Nel Centro antiviolenza di Casal di Principe per dare un lavoro e un futuro alle donne
Dopo le violenze subite, una nuova vita, attraverso un percorso lavorativo come quello
di fare dolci e marmellate. E’ questo l’obiettivo realizzato dalle cooperative Eva
e Dedalus che operano nel Centro antiviolenza a Casal di Principe, in provincia di
Caserta. Hanno immesso sul mercato marmellate con l’etichetta “Le ghiottonerie di
casa Lorena”, prodotte dalle donne che hanno partecipato al progetto.
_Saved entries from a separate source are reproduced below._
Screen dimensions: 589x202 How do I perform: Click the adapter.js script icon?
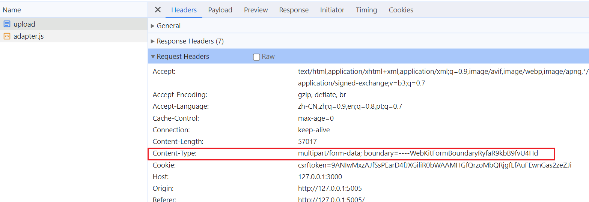click(7, 36)
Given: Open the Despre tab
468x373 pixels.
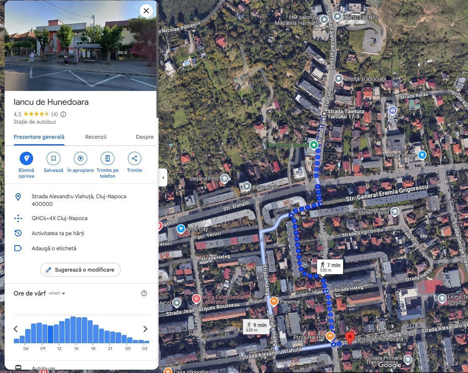Looking at the screenshot, I should coord(145,137).
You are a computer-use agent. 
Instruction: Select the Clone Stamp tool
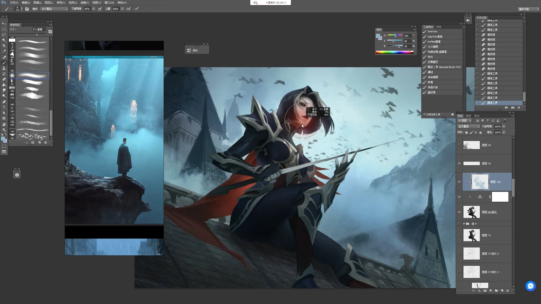pyautogui.click(x=4, y=68)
Elena de
Filippo, presidente della cooperativa Dedalus, spiega al microfono di Maria
Cristina Montagnaro di che cosa si tratta.
R. – La cosa
più legata al territorio è stata quella del catering: quindi fare dei percorsi di
formazione in questo senso e trasformazione di prodotti locali, come la produzione
di marmellate. “Le ghiottonerie di casa Lorena” nascono da un lavoro di rete vero,
con gli enti del territorio, con gli enti locali, con le imprese, con fondazioni private,
che ci hanno sostenuto e permesso di ristrutturare il bene.
R. – Quante donne
sono coinvolte in questo progetto?
R. – Mediamente ci sono sei donne in accoglienza,
che collaborano, più quattro che sono uscite dal percorso, ma continuano a collaborare
con casa Lorena. Dopo i percorsi di affrancamento dalla violenza ci vuole anche una
vera e propria emancipazione e l’emancipazione passa attraverso l’inserimento lavorativo.
E se è difficile oggi per una giovane donna inserirsi nel mondo del lavoro, ovviamente
lo è ancora di più per una donna, anche ultraquarantenne, che non ha mai lavorato
o ha smesso di lavorare per la famiglia, che si deve reinserire nel mondo del lavoro.
Questo è ancora più complicato.
D. – Il vostro centro antiviolenza si trova
a Casal di Principe...
R. – A Casal di Principe.
D. – Una zona difficile,
in provincia di Caserta. In che situazione vi trovate ad operare?
R. – Questi
beni, tutto sommato, hanno creato delle reti di grande solidarietà e anche di ottimo
rapporto con il territorio. Non abbiamo particolari problemi. E’ difficile il contesto
complessivo, quindi non solo quello di Casal di Principe, ma tutto il contesto nel
quale viviamo. Un po’ per tutti è difficile l’inserimento lavorativo e ovviamente
anche per queste donne, in particolare.
D. – Quali sono, secondo lei, gli strumenti
validi che si possono attuare per tutelare le donne contro atti di violenza e minacce?
R.
– Indubbiamente delle grosse campagne di sensibilizzazione, d’informazione, un grosso
lavoro nelle scuole - bisogna partire fondamentalmente da lì - e poi una capillare
rete di servizi sul territorio. I servizi sono ancora troppo pochi: i servizi di ascolto
e quelli che attraverso le professionalità e gli operatori devono leggere i primi
segnali della violenza, prima che questa violenza diventi più forte.
D. – E’
di pochi giorni fa il via libera della Camera alla ratifica della Convenzione di Istanbul
sulla prevenzione e la lotta contro la violenza nei confronti delle donne. E’ un buon
passo in avanti, secondo lei?
R. – Assolutamente sì, era necessario e speriamo
che da lì possano effettivamente essercene altri e diventare operativi sul territorio.
Era comunque fondamentale la presa di coscienza, il ribadire che questo è un tema
sul quale tutti quanti devono muoversi, devono lavorare, devono attivarsi.